Abstract 3412
Background
VAN is a first-in-class antibody that blocks WNT signaling by interacting with 5 Frizzled receptors (1, 2, 5, 7, 8). VAN, with Nab-P and G, was very effective in causing tumor regression in pt-derived PC xenografts. A biomarker signature was developed in these models. In Phase (P) 1a, VAN was tolerated well except for fragility fractures. Thus, serum markers of bone turnover and bone density were monitored with triggers for zoledronic acid (ZA). Target modulation was seen in tumor tissues at VAN ≥0.5 mg/kg every 2 weeks (q2w).
Methods
Dose escalation began with intravenous VAN q2w with a standard 3 + 3 design and was then pursued for q4w with 6-pt cohorts (with baseline ZA, if indicated, increased monitoring and more sensitive ZA triggers). Nab-P at 125 mg/m2 and G at 1000 mg/m2 were given on Days 1, 8 and 15 of 28-day cycles. Objectives were determination of safety, maximum tolerated dose, recommended P2 dose, pharmacokinetics (PK), immunogenicity, pharmacodynamics, predictive biomarkers and efficacy.
Results
19 pts have been treated to date, the 1st 8 pts in 2 q2w cohorts (3.5 & 7 mg/kg). After 2 Grade (G) 2 fragility fractures, 11 pts were treated with a revised safety plan in 2 q4w cohorts (3 & 5 mg/kg) without further fragility fractures. With a PK half-life of 4 days (unchanged by chemotherapy), q4w dosing allowed drug washout that correlated with less fracture risk. ZA at baseline or on-study was triggered for 9 of 11 (82%) pts. VAN-related adverse events (AEs) ≥10% were nausea, fatigue, dysgeusia, rash and constipation. Only related G ≥ 3 AEs were fatigue (1) and nausea (1), both G3. No dose limiting toxicities were observed. Of 15 evaluable pts, 8 (53%) had a partial response and 4 (27%) stable disease. Median progression free survival (PFS) was 7.2 months, 95% CI [1.8, 9.2] (9/19 with PFS events).
Conclusions
VAN can be safely administered at relevant doses in combination with Nab-P and G in pts with stage IV PC. A revised safety plan appears to have addressed bone toxicity encountered early in the study. Updated results, including predictive biomarker analyses in pt tumors, with PFS and overall survival, will be presented.
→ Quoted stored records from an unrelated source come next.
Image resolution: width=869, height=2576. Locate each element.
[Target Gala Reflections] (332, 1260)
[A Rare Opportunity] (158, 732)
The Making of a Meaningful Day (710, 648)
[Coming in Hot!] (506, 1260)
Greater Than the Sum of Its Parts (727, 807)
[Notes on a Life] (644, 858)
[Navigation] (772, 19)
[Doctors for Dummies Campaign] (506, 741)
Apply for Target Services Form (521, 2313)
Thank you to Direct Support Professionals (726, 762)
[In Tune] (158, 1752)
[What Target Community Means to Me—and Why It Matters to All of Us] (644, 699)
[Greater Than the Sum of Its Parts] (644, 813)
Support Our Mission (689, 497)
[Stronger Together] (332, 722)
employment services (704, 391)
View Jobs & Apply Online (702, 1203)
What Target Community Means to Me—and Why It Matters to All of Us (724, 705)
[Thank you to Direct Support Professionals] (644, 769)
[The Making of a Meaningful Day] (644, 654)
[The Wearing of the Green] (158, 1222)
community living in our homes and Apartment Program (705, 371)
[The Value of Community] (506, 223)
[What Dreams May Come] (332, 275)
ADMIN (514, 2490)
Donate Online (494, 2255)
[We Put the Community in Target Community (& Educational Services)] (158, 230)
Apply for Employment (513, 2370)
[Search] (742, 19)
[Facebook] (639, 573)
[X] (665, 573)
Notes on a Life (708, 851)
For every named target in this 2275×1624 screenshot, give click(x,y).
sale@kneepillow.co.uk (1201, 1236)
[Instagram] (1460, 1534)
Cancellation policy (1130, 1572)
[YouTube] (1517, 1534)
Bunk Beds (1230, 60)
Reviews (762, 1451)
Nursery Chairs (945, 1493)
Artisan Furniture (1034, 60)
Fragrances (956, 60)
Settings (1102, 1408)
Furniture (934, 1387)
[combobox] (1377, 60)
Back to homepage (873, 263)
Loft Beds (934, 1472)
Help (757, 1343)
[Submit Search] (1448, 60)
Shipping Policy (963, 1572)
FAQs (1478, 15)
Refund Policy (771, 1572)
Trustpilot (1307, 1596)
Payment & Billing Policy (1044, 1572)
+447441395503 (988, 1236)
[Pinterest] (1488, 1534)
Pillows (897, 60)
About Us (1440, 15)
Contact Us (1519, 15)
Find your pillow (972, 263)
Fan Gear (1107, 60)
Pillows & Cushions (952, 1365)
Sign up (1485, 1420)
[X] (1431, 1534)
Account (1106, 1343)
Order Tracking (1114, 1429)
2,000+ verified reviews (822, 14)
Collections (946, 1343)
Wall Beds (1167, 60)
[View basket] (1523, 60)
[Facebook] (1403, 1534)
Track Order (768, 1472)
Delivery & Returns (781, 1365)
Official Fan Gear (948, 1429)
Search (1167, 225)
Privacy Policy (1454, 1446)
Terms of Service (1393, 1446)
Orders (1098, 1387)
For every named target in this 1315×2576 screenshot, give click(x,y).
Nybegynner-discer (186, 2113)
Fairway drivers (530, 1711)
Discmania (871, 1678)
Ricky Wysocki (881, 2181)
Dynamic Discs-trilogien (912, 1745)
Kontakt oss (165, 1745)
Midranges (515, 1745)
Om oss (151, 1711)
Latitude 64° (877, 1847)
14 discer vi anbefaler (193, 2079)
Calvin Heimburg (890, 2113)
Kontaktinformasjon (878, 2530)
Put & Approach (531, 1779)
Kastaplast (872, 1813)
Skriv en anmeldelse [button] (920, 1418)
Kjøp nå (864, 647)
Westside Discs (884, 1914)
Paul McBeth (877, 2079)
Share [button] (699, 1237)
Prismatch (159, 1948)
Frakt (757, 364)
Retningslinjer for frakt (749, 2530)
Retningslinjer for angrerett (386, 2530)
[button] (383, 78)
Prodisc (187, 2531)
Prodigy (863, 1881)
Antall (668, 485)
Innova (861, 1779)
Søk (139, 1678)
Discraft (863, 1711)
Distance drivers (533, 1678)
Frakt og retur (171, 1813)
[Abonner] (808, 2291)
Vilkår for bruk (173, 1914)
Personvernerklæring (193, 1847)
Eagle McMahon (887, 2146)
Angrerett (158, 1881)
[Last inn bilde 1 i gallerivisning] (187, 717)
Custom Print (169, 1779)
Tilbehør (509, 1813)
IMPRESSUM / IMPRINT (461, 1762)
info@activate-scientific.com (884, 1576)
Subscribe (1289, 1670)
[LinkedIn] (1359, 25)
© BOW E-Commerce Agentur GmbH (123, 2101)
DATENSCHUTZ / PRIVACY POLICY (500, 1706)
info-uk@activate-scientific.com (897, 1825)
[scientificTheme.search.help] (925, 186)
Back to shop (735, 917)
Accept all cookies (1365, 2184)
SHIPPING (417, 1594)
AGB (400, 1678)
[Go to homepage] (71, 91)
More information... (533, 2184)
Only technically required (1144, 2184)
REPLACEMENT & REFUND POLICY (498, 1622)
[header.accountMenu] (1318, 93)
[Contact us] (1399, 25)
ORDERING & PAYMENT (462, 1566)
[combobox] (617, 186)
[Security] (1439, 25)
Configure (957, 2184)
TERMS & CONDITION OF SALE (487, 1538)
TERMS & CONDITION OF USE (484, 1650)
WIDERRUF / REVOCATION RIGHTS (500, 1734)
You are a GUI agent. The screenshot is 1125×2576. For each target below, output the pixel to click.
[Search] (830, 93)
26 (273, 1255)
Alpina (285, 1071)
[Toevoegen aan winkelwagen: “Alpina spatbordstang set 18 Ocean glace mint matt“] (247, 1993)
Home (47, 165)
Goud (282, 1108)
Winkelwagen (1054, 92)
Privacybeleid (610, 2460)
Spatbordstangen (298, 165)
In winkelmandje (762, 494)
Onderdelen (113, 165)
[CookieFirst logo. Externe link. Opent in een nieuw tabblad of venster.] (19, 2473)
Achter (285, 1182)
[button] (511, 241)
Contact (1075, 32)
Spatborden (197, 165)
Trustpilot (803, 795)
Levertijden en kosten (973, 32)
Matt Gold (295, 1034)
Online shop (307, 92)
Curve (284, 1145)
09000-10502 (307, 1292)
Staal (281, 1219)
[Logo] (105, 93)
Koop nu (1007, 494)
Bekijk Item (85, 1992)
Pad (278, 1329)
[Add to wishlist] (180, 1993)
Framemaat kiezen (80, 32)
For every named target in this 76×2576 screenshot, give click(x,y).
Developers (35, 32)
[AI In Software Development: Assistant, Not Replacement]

Clinical trial identification
NCT02005315
Legal entity responsible for the study
OncoMed
Funding
OncoMed
Disclosure
W. Messersmith, C. Weekes: This clinical trial was sponsored by OncoMed, which had a contract with the University of Colorado. I am named in the contract, so I am disclosing it as "research support" even though funding went to the University of Colorado. S. Cohen: Fox-Chase Cancer Ctr received funding for this study. Dr. Cohen has done an Ad Board for Bayer. S. Shahda, B. O'Neil: The University of Indiana received funding for this trial from OncoMed. H-J. Lenz: Advisory board and lectures for Bayer, which has partnered with OncoMed for this agent. E. Dotan: Fox-Chase Cancer Ctr received funding from OncoMed to perform this trial. C. Denlinger: Fox-Chase Cancer Ctr received funding for this study. Dr. Denlinger has done an Ad Board for Bayer. A. Kapoun, C. Zhang, F. Cattaruzza, L. Xu, J. Dupont, R. Brachmann, S. Uttamsingh: employee of OncoMed and owns OncoMed stock. R. Henner: employee of OncoMed, owns stock. A. Farooki: research support and consultant, OncoMed. J. Berlin: This clinical trial was sponsored by OncoMed, which had a contract with the Vanderbilt. I am named in the contract. The same applies to Bayer (research funding for clinical trials).